Он никогда не уважал женщин. Они или такие пьянчужки и хабалки, как его мамаша, или продажные твари, как его жена и прочие его дамы. Он презирал бедных. Каждому человеку, считал Сергей Сергеевич, цена определена. И только он сам себе цену поднять может. Вот он из какой грязи вышел, но пробился же! А те, кто за копейки в грязи копаются и не пытаются пробиться повыше, лучшей доли не заслуживают. А эта женщина, несмотря на то, что утку подавала, грязь с тел смывала и дерьмо за ними выносила, так ещё денег за это не брала! И неказиста, плохо одета, и оскорбления молча сносила. Но презрения не заслуживала точно.
– Инна Леонидовна, я вас уважаю, – вырвалось у него.
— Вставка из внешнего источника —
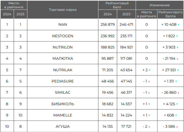Image resolution: width=184 pixels, height=132 pixels.
Task: Click the red arrow beside -2 in АГУША row
Action: click(x=149, y=127)
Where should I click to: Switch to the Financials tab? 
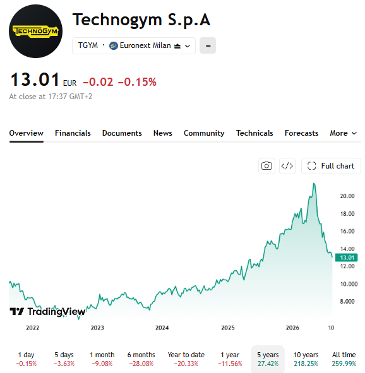click(x=73, y=133)
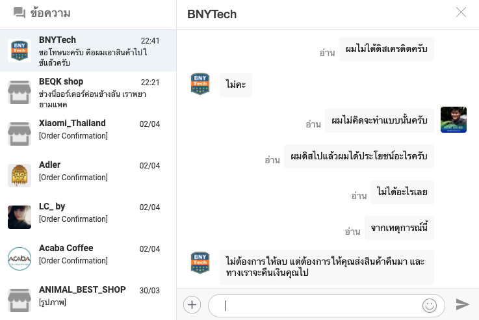
Task: Click the user profile photo thumbnail
Action: pyautogui.click(x=453, y=119)
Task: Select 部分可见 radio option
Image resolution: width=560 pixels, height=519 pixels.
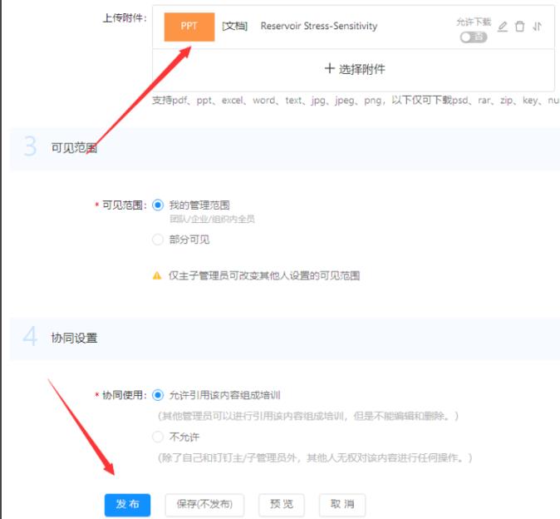Action: (x=158, y=240)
– Спасибо, – серьёзно ответила она.
И тут Лёша прошептал: «Инна!»
Она сначала бросилась к нему, заплакала, потом позвала медсестру, потом привела врача. Вызвали нейрохирурга, тот светил в глаза больному фонариком, тыкал иголкой, задавал вопросы. Пациент по приоткрывал глаза, то отключался. И молчал.
– Может, вам показалось?
– Ну как же, он же меня позвал! Ну, Сергей Сергеевич, скажите им!
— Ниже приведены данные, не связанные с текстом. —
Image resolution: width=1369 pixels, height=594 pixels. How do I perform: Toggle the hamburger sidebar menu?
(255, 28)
– Точно, он сказал: «Инна».
– Лёшенька, моргни, – жалобно попросила сестра. Он моргнул.
Врач её отодвинул:
– А теперь два раза. Есть реакция.
– Вот видите!
– Алексей Иванович, вы помните, что с вами случилось? Да – моргнуть один раз, нет – два.
Длительная пауза. Потом он дважды моргнул.
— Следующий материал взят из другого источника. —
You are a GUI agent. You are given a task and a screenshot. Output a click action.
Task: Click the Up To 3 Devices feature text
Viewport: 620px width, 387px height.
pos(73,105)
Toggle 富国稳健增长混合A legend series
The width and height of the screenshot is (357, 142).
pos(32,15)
– О-хо-хо. Может, потом вспомнит. Теперь попытайтесь проверить его память о давнем.
– Лёша, ты помнишь песенку о папе?
Брат засмеялся.
– Вот видите? Он и понимает, и помнит. Это давняя смешная история.
Когда медики ушли, Сергей Сергеевич спросил:
– Что за песня?
– Лёша, когда в университет поступил, а я уже на третьем курсе была, первое время часто у нас в комнате вечера проводил. У него соседи по общежитию были разгульные, а у нас, даже если никто не ушёл, было тихо. Тогда к Наде, соседке, сестра с малышом приехала, потому что их мать в областной больнице лежала. Они по очереди у матери сидели, а мы Андрюшку нянчили. Я его вечером укладываю, а он требует: «Песенку!» И что-то я вспомнила, как наш сосед сыну колыбельную пел. Ну, и спела:
Не пришёл твой папа спать,
Он не любит твою мать,
Он не любит мать твою,
Баю-баюшки-баю.
Лёша заржал. Потом как будущий педагог сказал: «Разве можно такое ребёнку петь? Вдруг запомнит?» Я отмахнулась, мол, мы с ним третий день «Зайку бросила хозяйка» разучиваем, так он до сих пор не запомнил. Андрюшка понял, что тут какой-то подвох и просит: «Спой ещё про папу!» А я: нет уж, а то и вправду запомнишь. Назавтра мать его укладывала вечером, зовёт: «Андрюша, спать!» А он схватил медведя и ну его укачивать: «Папа, папа». Гляжу – Лёшка из-под учебника Фихтенгольца выглядывает в ожидании сенсации. И тут ребёнок самое главное выдал, да так чётко, по слогам: «Тва-ю-мать!»
И засмеялись все трое. Тут затренькал зарядившийся Иннин телефон.